The problem with this is? Why do they get to take credit for it? If somebody took the credit for my success, I'd be pretty pissed off. It wasn't their success, it was his. Astonishing.

That was in March. And now we are in October. And a considerable amount of misinformation has been spilled.
"And I'm going to add to the cesspool."

Let's start with Theo being a ''baseball guy" while Larry is a lawyer with a lofty title (CEO). Granted, Epstein is a student of the game, but it's a mistake to say he knows more about baseball than Lucchino or anyone else in the Red Sox baseball operation. Theo is 31 years old and did not play baseball past high school. He spent four years at Yale and three years at law school. That hardly leaves time for much more than rotisserie league scouting.
Let's start with this being a pile of absolute horseshit. What is Lucchino's background in player evaluation? Oh, that's right, he doesn't have any. Yes, actually, Dan, Theo does know more about baseball than Lucchino. Maybe not the business side, but the playing side? Sure he does. Being born in 1973 does not logically lead to the conclusion that he doesn't know anything. You can know a lot at 31. Also, those 3 years in law school? Ran concurrently with a full-time BASEBALL OPERATIONS job with the Padres. You wrote that in your own goddamned book, you moron.

Lucchino was a good high school baseball player and made it to the NCAA Final Four with Princeton's basketball team. He came to baseball as an executive in 1979, when Theo was 5 years old. That doesn't make him George Digby or Ray Boone, but he's not Les Otten, either.
This makes absolutely no sense. He bashes Theo for not playing baseball past high school, and then he never mentions that Lucchino didn't, either! A "good high school baseball player." And then he played BASKETBALL in college. Which has absolutely no relationship whatsoever to baseball except that the words have some of the same letters. Good God. And there's the whole, "Larry is older than Theo" angle. So are you, Dan. It doesn't make you any less of a shit.

Lucchino-bashers, and they are legion, maintain that he repeatedly has undermined Theo and on occasion killed deals made by Epstein and the minions. There was one, for sure. When Theo's assistant Josh Byrnes (hired by Arizona as GM Friday) made a deal with Colorado, Epstein thought he had a better deal with another club and requested that Lucchino fall on the sword and invoke the ownership approval clause to kill the Rockies deal. Accustomed to people hating him, Lucchino took the fall, killing the deal and saving Epstein.
I would guess this is the paragraph that pushed Theo over the edge. There's only one place CHB could have gotten that info. And, FWIW, it's wrong. John Henry killed that deal. He wanted to send money instead of prospects and wasn't aware that Colorado had made a deal in anticipation of that one being rubber-stamped. Why he then let Josh Byrnes and Theo take the blame, I have no clue. But the above version is wrong And it probably came from Steinberg. And if CHB had stopped to think about it, he would realize that it makes no sense. Read the quotes after the trade, Dan. Lucchino didn't fall on his sword for anybody, and doing so would be completely out of character. Instead, he threw Josh Byrnes under the bus, forcing Theo to come out and accept blame for something he probably didn't have much to do with, given all the Manny shit at the time. Have we forgotten this? And if the Epstein-Lucchino relationship was in as bad shape as Mnookin claims it to be, it is absolutely unfathomable that Theo would ask Lucchino to do such a thing. That, and he's not a weasel.

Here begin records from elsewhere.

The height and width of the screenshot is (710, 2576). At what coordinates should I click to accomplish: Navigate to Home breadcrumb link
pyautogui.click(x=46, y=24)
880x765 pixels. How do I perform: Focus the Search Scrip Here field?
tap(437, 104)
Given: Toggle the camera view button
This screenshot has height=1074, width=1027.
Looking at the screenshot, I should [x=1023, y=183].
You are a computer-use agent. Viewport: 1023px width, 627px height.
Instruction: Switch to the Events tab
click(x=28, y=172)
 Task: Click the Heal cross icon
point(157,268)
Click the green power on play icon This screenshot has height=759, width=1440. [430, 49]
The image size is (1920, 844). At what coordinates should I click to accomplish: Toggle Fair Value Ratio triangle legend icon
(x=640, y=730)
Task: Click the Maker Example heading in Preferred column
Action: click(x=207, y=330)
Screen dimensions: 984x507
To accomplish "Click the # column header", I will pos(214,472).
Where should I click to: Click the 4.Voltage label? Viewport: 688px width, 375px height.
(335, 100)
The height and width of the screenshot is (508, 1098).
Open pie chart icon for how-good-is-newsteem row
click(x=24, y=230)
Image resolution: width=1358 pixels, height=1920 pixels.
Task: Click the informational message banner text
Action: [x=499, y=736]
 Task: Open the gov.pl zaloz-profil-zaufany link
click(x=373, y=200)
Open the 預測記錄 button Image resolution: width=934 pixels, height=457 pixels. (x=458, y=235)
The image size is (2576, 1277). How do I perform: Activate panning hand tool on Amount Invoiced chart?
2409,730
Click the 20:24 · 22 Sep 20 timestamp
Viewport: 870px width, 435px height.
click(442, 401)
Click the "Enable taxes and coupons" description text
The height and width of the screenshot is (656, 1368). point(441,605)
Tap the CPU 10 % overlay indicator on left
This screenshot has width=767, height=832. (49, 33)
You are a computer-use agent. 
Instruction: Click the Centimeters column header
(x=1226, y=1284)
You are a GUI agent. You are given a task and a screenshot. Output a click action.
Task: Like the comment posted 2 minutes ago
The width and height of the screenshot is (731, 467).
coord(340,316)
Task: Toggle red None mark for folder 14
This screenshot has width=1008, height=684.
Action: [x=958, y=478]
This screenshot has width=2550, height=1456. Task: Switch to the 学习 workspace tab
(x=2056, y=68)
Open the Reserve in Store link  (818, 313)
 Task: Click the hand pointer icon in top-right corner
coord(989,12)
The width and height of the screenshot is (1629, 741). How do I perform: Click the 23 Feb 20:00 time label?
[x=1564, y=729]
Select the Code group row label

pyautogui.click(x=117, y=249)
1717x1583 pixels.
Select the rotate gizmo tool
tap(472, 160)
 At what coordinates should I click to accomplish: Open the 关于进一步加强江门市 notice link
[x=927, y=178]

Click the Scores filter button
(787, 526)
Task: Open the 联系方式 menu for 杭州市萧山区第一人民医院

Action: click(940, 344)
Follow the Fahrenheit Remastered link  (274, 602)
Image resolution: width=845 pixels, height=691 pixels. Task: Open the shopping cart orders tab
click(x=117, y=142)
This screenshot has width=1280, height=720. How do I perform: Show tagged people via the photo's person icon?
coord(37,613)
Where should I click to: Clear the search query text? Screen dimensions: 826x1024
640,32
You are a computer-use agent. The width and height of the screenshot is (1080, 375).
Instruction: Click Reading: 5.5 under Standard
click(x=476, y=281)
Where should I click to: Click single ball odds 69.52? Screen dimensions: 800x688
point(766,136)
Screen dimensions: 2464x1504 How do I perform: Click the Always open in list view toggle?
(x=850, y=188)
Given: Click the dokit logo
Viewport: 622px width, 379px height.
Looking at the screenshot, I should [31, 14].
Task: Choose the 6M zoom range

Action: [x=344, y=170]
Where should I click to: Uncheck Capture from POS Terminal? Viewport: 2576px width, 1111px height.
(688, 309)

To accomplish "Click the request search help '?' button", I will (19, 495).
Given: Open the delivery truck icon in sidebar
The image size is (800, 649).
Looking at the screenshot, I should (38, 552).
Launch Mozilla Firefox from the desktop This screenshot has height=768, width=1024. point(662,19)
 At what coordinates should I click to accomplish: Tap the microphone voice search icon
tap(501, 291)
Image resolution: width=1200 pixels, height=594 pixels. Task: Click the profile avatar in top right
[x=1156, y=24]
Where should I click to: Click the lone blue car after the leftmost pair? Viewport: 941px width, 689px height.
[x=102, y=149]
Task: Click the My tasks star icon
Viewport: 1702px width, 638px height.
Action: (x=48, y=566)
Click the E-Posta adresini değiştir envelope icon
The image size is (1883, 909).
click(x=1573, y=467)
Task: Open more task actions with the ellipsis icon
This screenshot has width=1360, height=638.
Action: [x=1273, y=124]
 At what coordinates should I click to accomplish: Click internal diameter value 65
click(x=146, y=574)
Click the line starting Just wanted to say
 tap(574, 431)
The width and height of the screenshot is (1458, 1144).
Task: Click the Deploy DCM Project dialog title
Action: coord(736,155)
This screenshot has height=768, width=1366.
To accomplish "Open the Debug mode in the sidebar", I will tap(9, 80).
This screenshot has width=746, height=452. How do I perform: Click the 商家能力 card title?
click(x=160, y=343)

It was charged last week that Sox management conducted a ''smear campaign" against Epstein. How? Where's the campaign?
Right here, retard.

4 comments:

Anonymous said...

What's the over/under of the CHB writing a column responding to the release of the book?

Anonymous said...

http://newsbusters.org/node/6343

Guys, this is a must read!!!!

Anonymous said...

Was there a point to this, or is it merely the day's remedial writing assignment?

Anonymous said...

The point is that he can be just as stupid on TV as he is on print.